## Aufgabe a
Was hängen wir uns laut dem Auszug über die Traumfigur mit Mitte 40 an den Kühlschrank?

## Auszug
---------------
Von wegen Traumfigur

von

Silvia Rosenberger

 

 

 

 

 

Vom Mythos Traumfigur

 

Woher kommt dieser Mythos von der Traumfigur? Man könnte meinen, dass dieser Begriff von der Lobby der Psychotherapeuten erfunden wurde. Denn dem Wunsch nach der Traumfigur hinterher zu rennen ist ein sicherer Weg, unglücklich zu sein. Warum? Wie ich so etwas behaupten kann? Kennen Sie jemanden, der von sich sagen kann, eine Traumfigur zu haben, und das auch tatsächlich so meint?

Selbst von den wenigen Auserwählten, bei denen Außenstehenden beim Betrachten selbiger Figur sofort der Begriff Traumfigur auf den Lippen läge, und Neid und Sabber sofort Hirn und Mund zu belagern beginnen, hört man selten, dass sie mit ihrer Figur vollkommen zufrieden sind. Selbst diejenigen, die vermeintlich mit einer Traumfigur gesegnet sind, finden stets „Problemzonen“ am eigenen Körper. Da ist der Busen zu klein, zu schlaff, zu asymetrisch, der Po zu klein, zu groß, zu dick, die Oberschenkel zu fett, oder Cellulite im Anmarsch.

 

Das kommt Ihnen bekannt vor – ja, weil fast alle von uns dazu neigen, mit dem, was wir haben nicht zufrieden zu sein und es perfektionieren zu wollen. Das führt dann so weit, dass 17jährige Mädchen zum Schönheitschirurgen pilgern um das Näschen, das nicht zu der sonst so perfekten Figur passt, ändern zu lassen.

Bei näherer Betrachtung ist der Begriff „Traumfigur“ wohl doch nicht nur von der Lobby der Psychotherapeuten geprägt worden. Denn es verdienen noch eine Menge anderer Branchen gut an dem steten Wunsch nach der Traumfigur.

 

Also machen wir uns auf den Weg danach:

Wir hängen uns mit Mitte 40 ein Foto auf den Kühlschrank, das uns als 16jährige/n mit einem knackigen, wohlgeformten Körper zeigt, mit dem wir als 16jährige/r auch nicht zufrieden waren, aber mit Mitte 40 wären wir froh, wieder so auszusehen. Frust vorprogrammiert, denn selbst wenn wir es durch eisernes Kasteien, und monatelangem, brutalen Fitnesstraining tatsächlich schaffen würden, auf das gleiche Gewicht zu kommen, wie damals mit 16 Jahren, würde unsere Figur trotzdem nicht mehr annähernd so aussehen. Wie auch, wir haben gelebt, und unser Körper hat auch gelebt. Hat Sonnenbrände, Zigaretten, Sektpartys und McDonalds Besuche über sich ergehen lassen.
---------------
[Gespeicherte Daten]
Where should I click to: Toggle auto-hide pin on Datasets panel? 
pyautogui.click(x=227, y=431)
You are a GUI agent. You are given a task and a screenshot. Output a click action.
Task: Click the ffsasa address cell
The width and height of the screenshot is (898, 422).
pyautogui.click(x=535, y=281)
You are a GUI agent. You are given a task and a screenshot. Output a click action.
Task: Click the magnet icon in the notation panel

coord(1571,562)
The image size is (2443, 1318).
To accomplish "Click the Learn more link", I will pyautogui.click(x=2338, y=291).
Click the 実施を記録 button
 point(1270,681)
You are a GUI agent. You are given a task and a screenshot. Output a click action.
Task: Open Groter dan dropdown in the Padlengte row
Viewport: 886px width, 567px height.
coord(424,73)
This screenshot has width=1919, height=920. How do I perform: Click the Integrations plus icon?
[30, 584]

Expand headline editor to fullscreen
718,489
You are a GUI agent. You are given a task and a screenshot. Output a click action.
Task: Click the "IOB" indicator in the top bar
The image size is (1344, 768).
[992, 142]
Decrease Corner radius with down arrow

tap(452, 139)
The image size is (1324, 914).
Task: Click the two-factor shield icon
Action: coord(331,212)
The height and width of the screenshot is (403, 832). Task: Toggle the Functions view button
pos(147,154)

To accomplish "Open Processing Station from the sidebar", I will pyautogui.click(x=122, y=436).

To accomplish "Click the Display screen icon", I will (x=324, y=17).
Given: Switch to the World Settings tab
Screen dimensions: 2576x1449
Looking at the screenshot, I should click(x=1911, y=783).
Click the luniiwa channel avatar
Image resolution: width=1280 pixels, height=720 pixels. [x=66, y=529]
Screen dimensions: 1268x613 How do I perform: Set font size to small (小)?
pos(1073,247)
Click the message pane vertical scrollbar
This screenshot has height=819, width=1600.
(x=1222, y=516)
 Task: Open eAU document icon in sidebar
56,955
---------------
## Aufgabe b
Skaliere die gespeicherten Daten von der ersten Zeile bis einschließlich der Zeile mit „coord(424,73)“ und gib diese Zeilen vollständig wieder. Multipliziere dabei jede Koordinate mit 0,3 und runde auf ganze Zahlen, Hälften aufgerundet.

## Ergebnis a
Ein Foto, das uns als 16jährige/n mit einem knackigen, wohlgeformten Körper zeigt.

## Ergebnis b
Where should I click to: Toggle auto-hide pin on Datasets panel? 
pyautogui.click(x=68, y=129)
You are a GUI agent. You are given a task and a screenshot. Output a click action.
Task: Click the ffsasa address cell
The width and height of the screenshot is (898, 422).
pyautogui.click(x=161, y=84)
You are a GUI agent. You are given a task and a screenshot. Output a click action.
Task: Click the magnet icon in the notation panel

coord(471,169)
The image size is (2443, 1318).
To accomplish "Click the Learn more link", I will pyautogui.click(x=701, y=87).
Click the 実施を記録 button
 point(381,204)
You are a GUI agent. You are given a task and a screenshot. Output a click action.
Task: Open Groter dan dropdown in the Padlengte row
Viewport: 886px width, 567px height.
coord(127,22)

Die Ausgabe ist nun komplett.